■ Excerpted records ■
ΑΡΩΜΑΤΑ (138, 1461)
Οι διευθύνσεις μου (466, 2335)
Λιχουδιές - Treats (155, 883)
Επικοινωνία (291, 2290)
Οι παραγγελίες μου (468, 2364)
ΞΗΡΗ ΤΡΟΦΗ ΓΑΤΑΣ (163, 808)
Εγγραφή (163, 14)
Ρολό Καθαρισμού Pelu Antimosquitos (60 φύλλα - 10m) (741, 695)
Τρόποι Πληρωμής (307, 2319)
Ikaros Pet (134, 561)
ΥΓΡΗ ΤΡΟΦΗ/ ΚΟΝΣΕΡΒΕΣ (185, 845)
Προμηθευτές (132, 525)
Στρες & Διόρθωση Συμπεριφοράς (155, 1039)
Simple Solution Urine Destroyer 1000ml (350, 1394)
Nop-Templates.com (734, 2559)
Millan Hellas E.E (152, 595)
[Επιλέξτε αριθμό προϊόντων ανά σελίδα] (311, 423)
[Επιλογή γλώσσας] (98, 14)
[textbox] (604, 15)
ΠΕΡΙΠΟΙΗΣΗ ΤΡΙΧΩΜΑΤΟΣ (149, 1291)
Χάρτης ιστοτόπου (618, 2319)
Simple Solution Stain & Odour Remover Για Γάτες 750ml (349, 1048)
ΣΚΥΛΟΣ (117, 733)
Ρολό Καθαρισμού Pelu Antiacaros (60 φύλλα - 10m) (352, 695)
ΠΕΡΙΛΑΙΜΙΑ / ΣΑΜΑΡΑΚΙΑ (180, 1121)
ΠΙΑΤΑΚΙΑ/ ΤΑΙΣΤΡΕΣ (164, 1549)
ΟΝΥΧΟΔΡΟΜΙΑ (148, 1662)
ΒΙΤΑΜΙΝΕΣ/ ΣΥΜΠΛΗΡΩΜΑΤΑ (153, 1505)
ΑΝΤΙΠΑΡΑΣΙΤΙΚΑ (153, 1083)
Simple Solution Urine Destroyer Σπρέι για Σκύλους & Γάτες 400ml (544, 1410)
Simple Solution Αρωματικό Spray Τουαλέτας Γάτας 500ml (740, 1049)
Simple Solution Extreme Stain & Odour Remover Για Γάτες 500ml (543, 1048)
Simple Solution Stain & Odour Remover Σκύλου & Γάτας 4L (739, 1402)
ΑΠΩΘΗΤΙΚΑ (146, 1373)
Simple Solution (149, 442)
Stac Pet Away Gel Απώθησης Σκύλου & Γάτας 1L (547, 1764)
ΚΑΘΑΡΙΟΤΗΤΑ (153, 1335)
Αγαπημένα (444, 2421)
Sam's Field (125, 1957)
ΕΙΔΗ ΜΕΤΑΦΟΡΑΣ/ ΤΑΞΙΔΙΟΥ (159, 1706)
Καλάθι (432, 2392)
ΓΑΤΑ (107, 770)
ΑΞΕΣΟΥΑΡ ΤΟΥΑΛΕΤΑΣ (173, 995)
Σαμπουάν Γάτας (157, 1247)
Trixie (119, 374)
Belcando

■ What to work on ■
The material above needs to be copied out in full, exactly as given.

■ Solved exercise ■
ΑΡΩΜΑΤΑ (138, 1461)
Οι διευθύνσεις μου (466, 2335)
Λιχουδιές - Treats (155, 883)
Επικοινωνία (291, 2290)
Οι παραγγελίες μου (468, 2364)
ΞΗΡΗ ΤΡΟΦΗ ΓΑΤΑΣ (163, 808)
Εγγραφή (163, 14)
Ρολό Καθαρισμού Pelu Antimosquitos (60 φύλλα - 10m) (741, 695)
Τρόποι Πληρωμής (307, 2319)
Ikaros Pet (134, 561)
ΥΓΡΗ ΤΡΟΦΗ/ ΚΟΝΣΕΡΒΕΣ (185, 845)
Προμηθευτές (132, 525)
Στρες & Διόρθωση Συμπεριφοράς (155, 1039)
Simple Solution Urine Destroyer 1000ml (350, 1394)
Nop-Templates.com (734, 2559)
Millan Hellas E.E (152, 595)
[Επιλέξτε αριθμό προϊόντων ανά σελίδα] (311, 423)
[Επιλογή γλώσσας] (98, 14)
[textbox] (604, 15)
ΠΕΡΙΠΟΙΗΣΗ ΤΡΙΧΩΜΑΤΟΣ (149, 1291)
Χάρτης ιστοτόπου (618, 2319)
Simple Solution Stain & Odour Remover Για Γάτες 750ml (349, 1048)
ΣΚΥΛΟΣ (117, 733)
Ρολό Καθαρισμού Pelu Antiacaros (60 φύλλα - 10m) (352, 695)
ΠΕΡΙΛΑΙΜΙΑ / ΣΑΜΑΡΑΚΙΑ (180, 1121)
ΠΙΑΤΑΚΙΑ/ ΤΑΙΣΤΡΕΣ (164, 1549)
ΟΝΥΧΟΔΡΟΜΙΑ (148, 1662)
ΒΙΤΑΜΙΝΕΣ/ ΣΥΜΠΛΗΡΩΜΑΤΑ (153, 1505)
ΑΝΤΙΠΑΡΑΣΙΤΙΚΑ (153, 1083)
Simple Solution Urine Destroyer Σπρέι για Σκύλους & Γάτες 400ml (544, 1410)
Simple Solution Αρωματικό Spray Τουαλέτας Γάτας 500ml (740, 1049)
Simple Solution Extreme Stain & Odour Remover Για Γάτες 500ml (543, 1048)
Simple Solution Stain & Odour Remover Σκύλου & Γάτας 4L (739, 1402)
ΑΠΩΘΗΤΙΚΑ (146, 1373)
Simple Solution (149, 442)
Stac Pet Away Gel Απώθησης Σκύλου & Γάτας 1L (547, 1764)
ΚΑΘΑΡΙΟΤΗΤΑ (153, 1335)
Αγαπημένα (444, 2421)
Sam's Field (125, 1957)
ΕΙΔΗ ΜΕΤΑΦΟΡΑΣ/ ΤΑΞΙΔΙΟΥ (159, 1706)
Καλάθι (432, 2392)
ΓΑΤΑ (107, 770)
ΑΞΕΣΟΥΑΡ ΤΟΥΑΛΕΤΑΣ (173, 995)
Σαμπουάν Γάτας (157, 1247)
Trixie (119, 374)
Belcando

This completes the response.